Après de gigantesques manifestations pacifiques contre le gouvernement Morsi, qui ont rassemblé par millions et millions des manifestants dans toute l’Egypte,  l’armée a renversé le gouvernement, arrêté Morsi et des dizaines de dirigeants des Frères Musulmans, fermé leurs chaînes de télévision et supprimé leurs journaux. Un président par intérim a été désigné et il semble que des tractations sont en cours pour  nommer un nouveau gouvernement.

Ces événements ont été salué avec enthousiasme par une grande partie de la population, excédée par l’incapacité du gouvernement à améliorer sa situation et par la politique autoritaire réactionnaire des Frères Musulmans. Nombreux sont ceux qui présentent ces événements comme une « victoire du peuple » et la preuve que l’armée a, au fond,  obéi aux volontés des masses populaires.

Rien n’est plus faux !

L’Armée n’est intervenue que pour protéger le capitalisme égyptien, pour sauver la paix sociale en évitant que le mécontentement généralisé ne débouche sur des affrontements violents et incontrôlables. A plusieurs reprises au cours des dernières semaines les chefs militaires – nommés par le gouvernement Morsi ! – ont appelé, sans résultat, le gouvernement à trouver des compromis avec des éléments de l’opposition afin que la crise économique et sociale dans laquelle l’Egypte est plongée ne se transforme pas en crise politique.

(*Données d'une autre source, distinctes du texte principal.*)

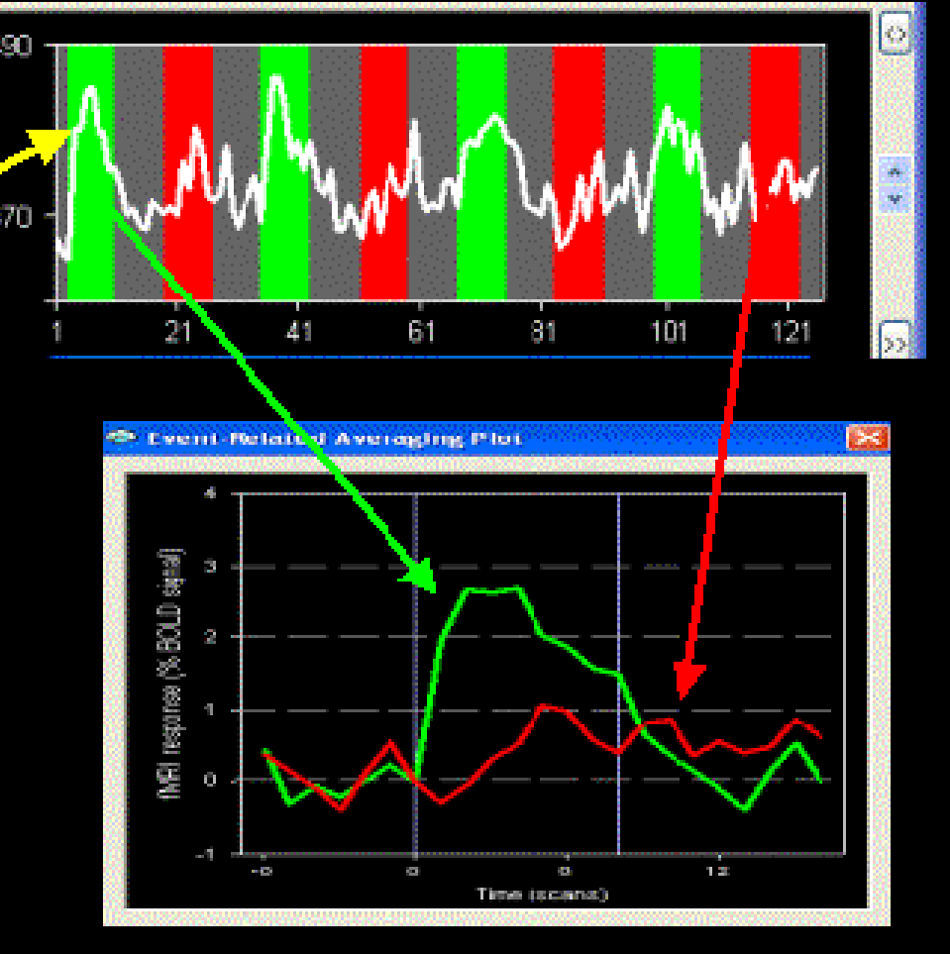Viewport: 950px width, 954px height.
Task: Click the Event-Related Averaging Plot window icon
Action: point(123,439)
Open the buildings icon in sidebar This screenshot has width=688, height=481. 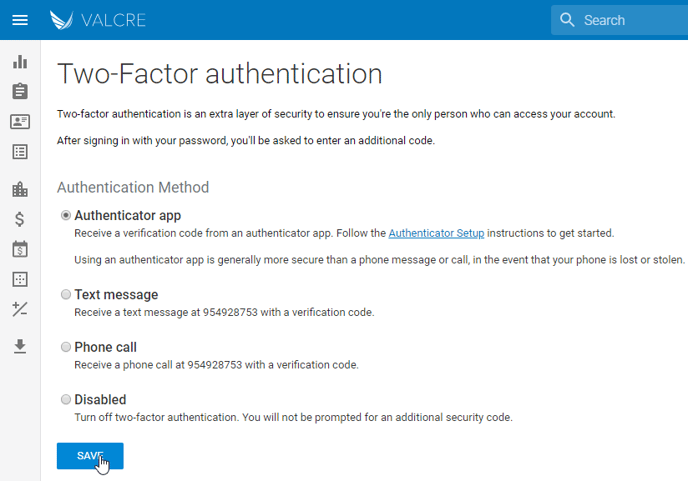coord(20,189)
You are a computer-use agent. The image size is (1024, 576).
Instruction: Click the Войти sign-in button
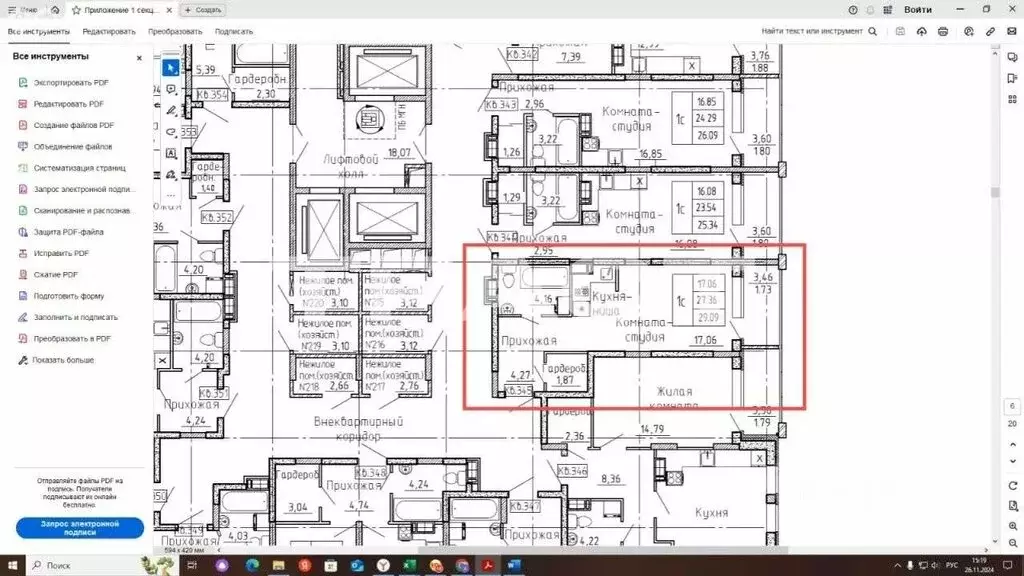[x=917, y=9]
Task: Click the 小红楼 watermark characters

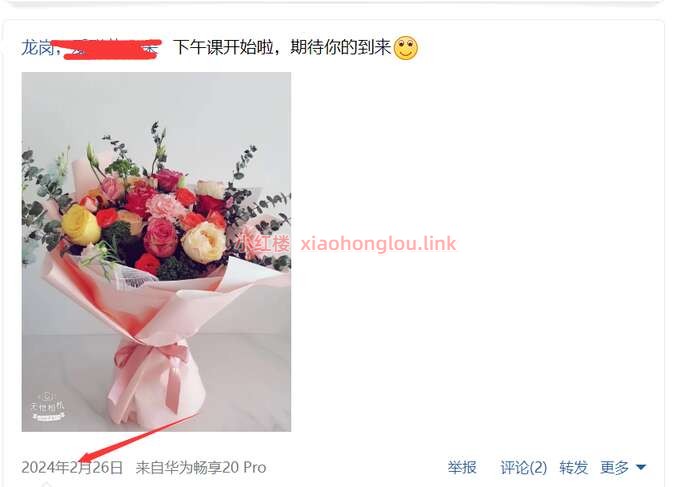Action: pyautogui.click(x=264, y=244)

 Le rassemblement petit-bourgeois « Tamarrud » qui avait organisé une campagne de pétitions pour demander la démission de Morsi avait obtenu en quelques semaines près de 20 millions de signatures : démonstration de l’impopularité du gouvernement, mais aussi de la force des illusions démocratiques et pacifistes. Tamarrud (« rébellion ») préconisait, non pas bien sûr une révolution sociale, mais la formation d’un gouvernement apolitique  de technocrates qui serait capable de résoudre les problèmes économiques du pays. Il n’est donc pas étonnant que Tamarrud se félicite de l’action de l’armée et qu’il se soit rangé derrière la candidature de l’ancien prix Nobel de la paix ( en 2005), le bourgeois Mohamed El Baradei, au poste de premier ministre.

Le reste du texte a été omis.